ENTRIES SHOWN –
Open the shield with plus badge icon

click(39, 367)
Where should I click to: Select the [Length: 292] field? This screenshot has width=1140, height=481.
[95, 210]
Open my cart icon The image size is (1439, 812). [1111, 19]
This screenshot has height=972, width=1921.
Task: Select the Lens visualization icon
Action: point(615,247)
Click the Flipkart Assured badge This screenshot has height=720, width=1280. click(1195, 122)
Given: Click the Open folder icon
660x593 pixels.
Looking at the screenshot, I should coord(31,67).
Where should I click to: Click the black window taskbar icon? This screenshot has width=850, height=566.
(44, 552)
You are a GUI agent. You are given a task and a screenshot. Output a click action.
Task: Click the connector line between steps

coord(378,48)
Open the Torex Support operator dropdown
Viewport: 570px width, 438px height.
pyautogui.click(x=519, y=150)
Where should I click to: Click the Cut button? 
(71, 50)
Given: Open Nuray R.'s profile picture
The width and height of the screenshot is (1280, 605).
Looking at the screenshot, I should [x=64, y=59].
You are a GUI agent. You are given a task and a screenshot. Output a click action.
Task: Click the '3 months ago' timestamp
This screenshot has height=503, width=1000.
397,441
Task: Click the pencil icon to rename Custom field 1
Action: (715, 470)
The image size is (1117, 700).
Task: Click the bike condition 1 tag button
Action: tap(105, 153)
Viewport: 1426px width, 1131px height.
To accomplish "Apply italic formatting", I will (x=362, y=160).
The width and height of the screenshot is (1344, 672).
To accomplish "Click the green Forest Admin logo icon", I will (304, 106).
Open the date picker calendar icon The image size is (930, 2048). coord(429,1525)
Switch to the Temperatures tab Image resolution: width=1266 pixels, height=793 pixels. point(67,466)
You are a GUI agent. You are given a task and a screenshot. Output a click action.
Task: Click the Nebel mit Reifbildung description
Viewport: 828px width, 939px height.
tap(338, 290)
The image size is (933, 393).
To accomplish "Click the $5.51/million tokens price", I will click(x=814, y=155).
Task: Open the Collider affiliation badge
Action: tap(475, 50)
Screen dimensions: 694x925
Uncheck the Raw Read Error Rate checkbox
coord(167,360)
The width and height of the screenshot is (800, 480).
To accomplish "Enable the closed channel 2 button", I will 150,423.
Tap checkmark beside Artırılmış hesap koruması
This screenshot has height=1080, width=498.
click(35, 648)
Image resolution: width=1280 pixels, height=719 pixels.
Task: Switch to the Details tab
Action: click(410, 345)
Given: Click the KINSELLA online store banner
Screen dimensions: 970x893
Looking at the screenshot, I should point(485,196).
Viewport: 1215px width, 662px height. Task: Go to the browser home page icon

REQUIREMENTS – Recast the material, from the line containing "Open the date" through the last line of the material, as a Markdown table with a Row column numbering each line and a Line column giving that line. Leave out blank lines.

RESPONSE TO THIS TASK –
| Row | Line |
|---|---|
| 1 | Open the date picker calendar icon The image size is (930, 2048). coord(429,1525) |
| 2 | Switch to the Temperatures tab Image resolution: width=1266 pixels, height=793 pixels. point(67,466) |
| 3 | You are a GUI agent. You are given a task and a screenshot. Output a click action. |
| 4 | Task: Click the Nebel mit Reifbildung description |
| 5 | Viewport: 828px width, 939px height. |
| 6 | tap(338, 290) |
| 7 | The image size is (933, 393). |
| 8 | To accomplish "Click the $5.51/million tokens price", I will click(x=814, y=155). |
| 9 | Task: Open the Collider affiliation badge |
| 10 | Action: tap(475, 50) |
| 11 | Screen dimensions: 694x925 |
| 12 | Uncheck the Raw Read Error Rate checkbox |
| 13 | coord(167,360) |
| 14 | The width and height of the screenshot is (800, 480). |
| 15 | To accomplish "Enable the closed channel 2 button", I will 150,423. |
| 16 | Tap checkmark beside Artırılmış hesap koruması |
| 17 | This screenshot has height=1080, width=498. |
| 18 | click(35, 648) |
| 19 | Image resolution: width=1280 pixels, height=719 pixels. |
| 20 | Task: Switch to the Details tab |
| 21 | Action: click(410, 345) |
| 22 | Given: Click the KINSELLA online store banner |
| 23 | Screen dimensions: 970x893 |
| 24 | Looking at the screenshot, I should point(485,196). |
| 25 | Viewport: 1215px width, 662px height. Task: Go to the browser home page icon |